▶ **Task to complete**
From the line that contains "This screenshot has height=868, width=1389." down to the final line below, please repeat each line exactly and nothing more, with no pictures.

▶ **Data shown**
++++++++
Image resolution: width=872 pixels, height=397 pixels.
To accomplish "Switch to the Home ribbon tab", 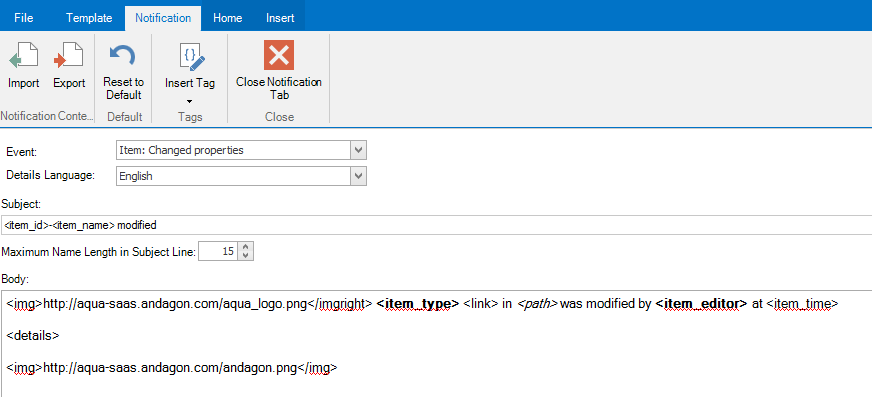I will click(227, 18).
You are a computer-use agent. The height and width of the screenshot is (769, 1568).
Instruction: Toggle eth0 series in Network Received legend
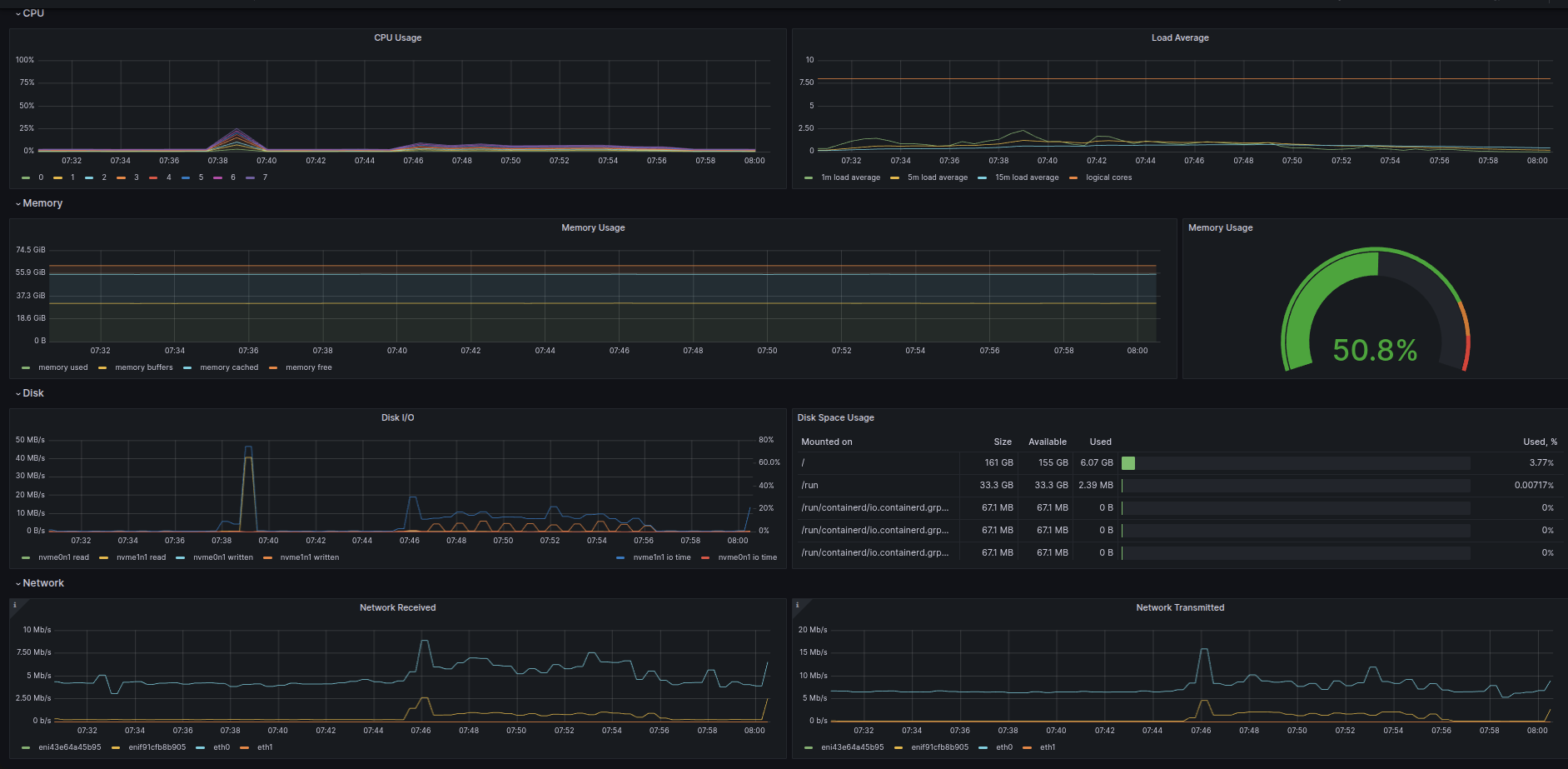click(x=222, y=747)
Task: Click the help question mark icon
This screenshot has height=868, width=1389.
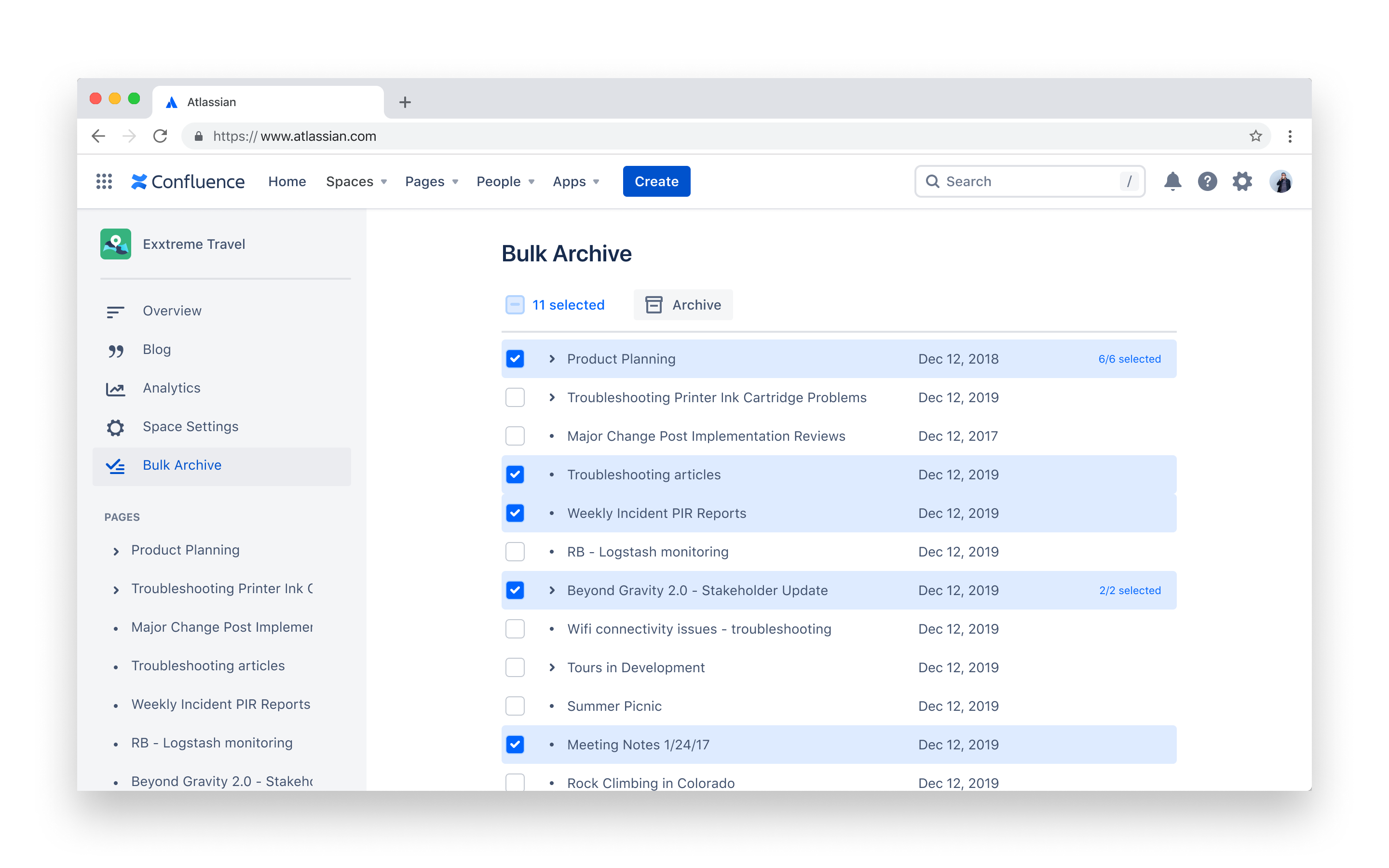Action: pos(1207,181)
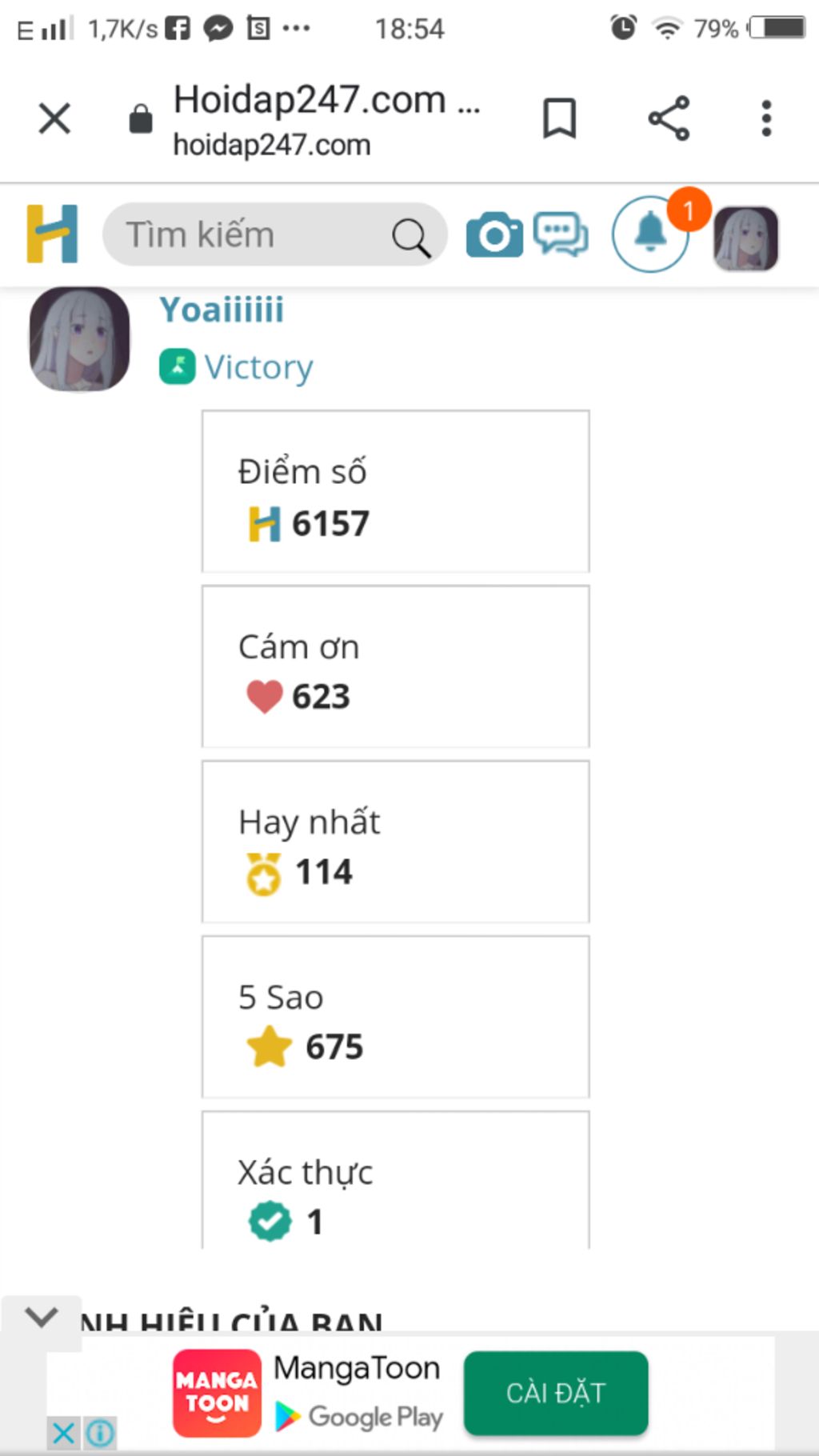
Task: Open the browser three-dot menu
Action: pyautogui.click(x=766, y=118)
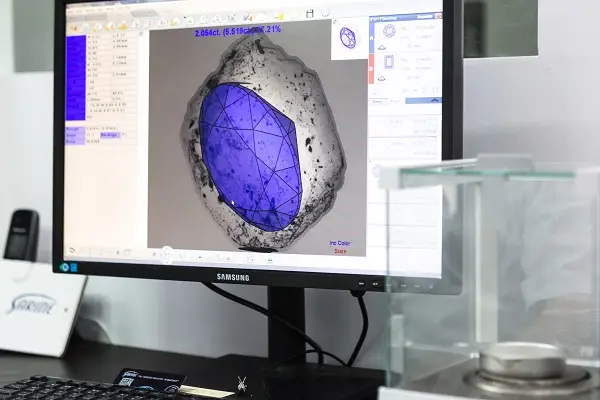Image resolution: width=600 pixels, height=400 pixels.
Task: Click the Inc Color label
Action: point(340,243)
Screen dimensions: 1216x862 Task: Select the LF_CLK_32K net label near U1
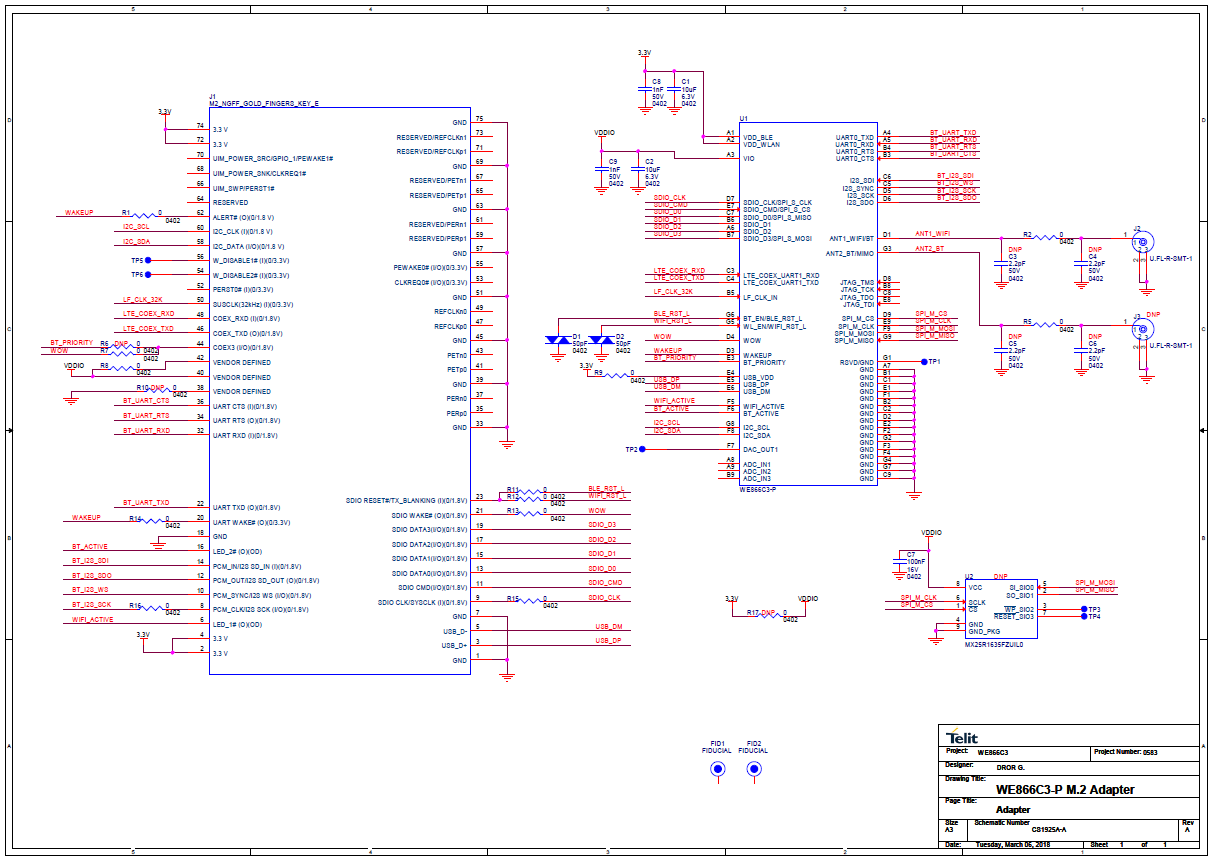(673, 292)
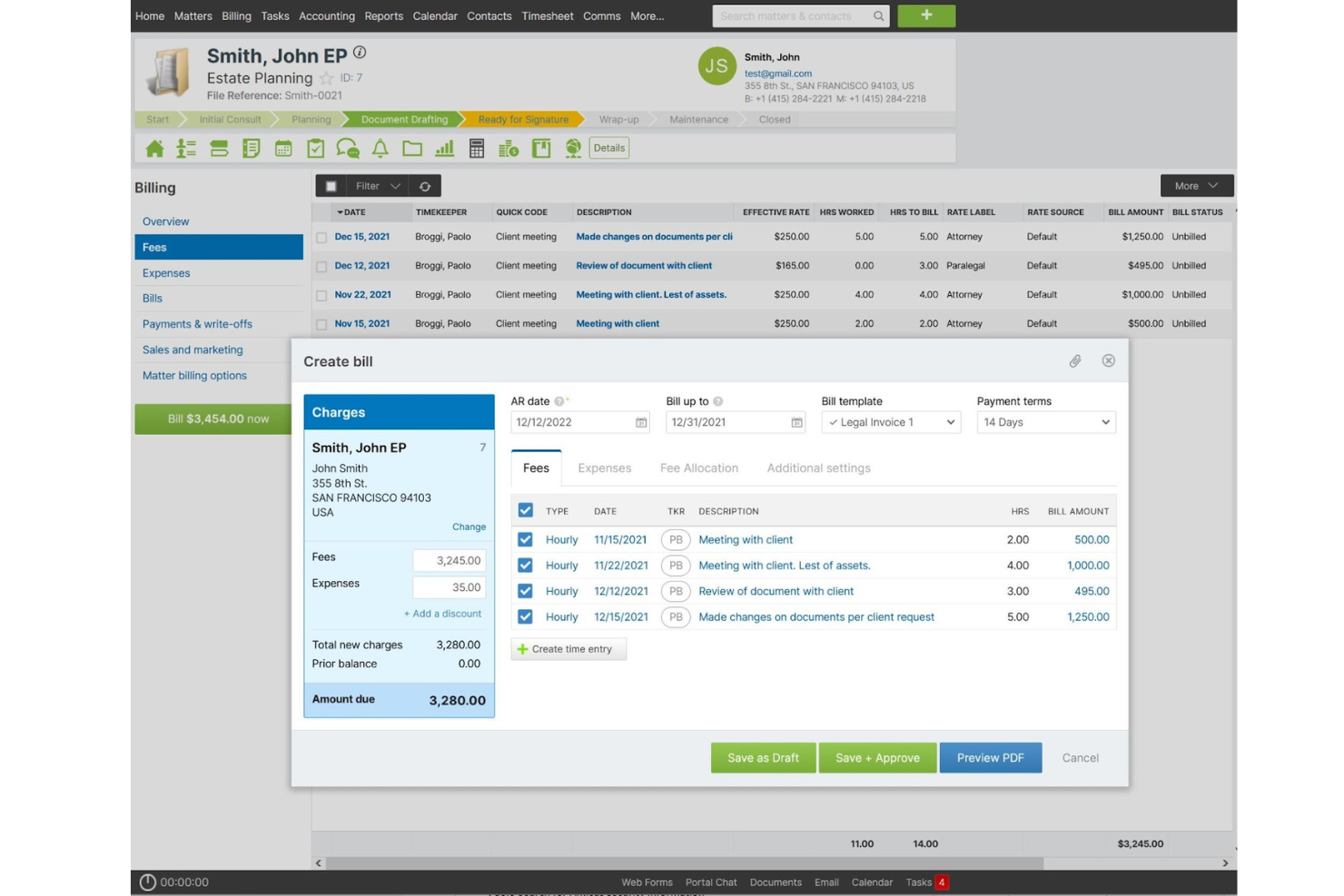The width and height of the screenshot is (1344, 896).
Task: Click the refresh icon next to Filter
Action: click(x=425, y=186)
++++++++
▶ **Task response**
This screenshot has height=868, width=1389.
Action: pos(1207,181)
Task: Open the browser three-dot menu
Action: pyautogui.click(x=766, y=118)
Image resolution: width=600 pixels, height=400 pixels.
Task: Click the Inc Color label
Action: point(340,243)
Screen dimensions: 1216x862 Task: Select the LF_CLK_32K net label near U1
(673, 292)
The width and height of the screenshot is (1344, 896).
Task: Click the refresh icon next to Filter
Action: click(x=425, y=186)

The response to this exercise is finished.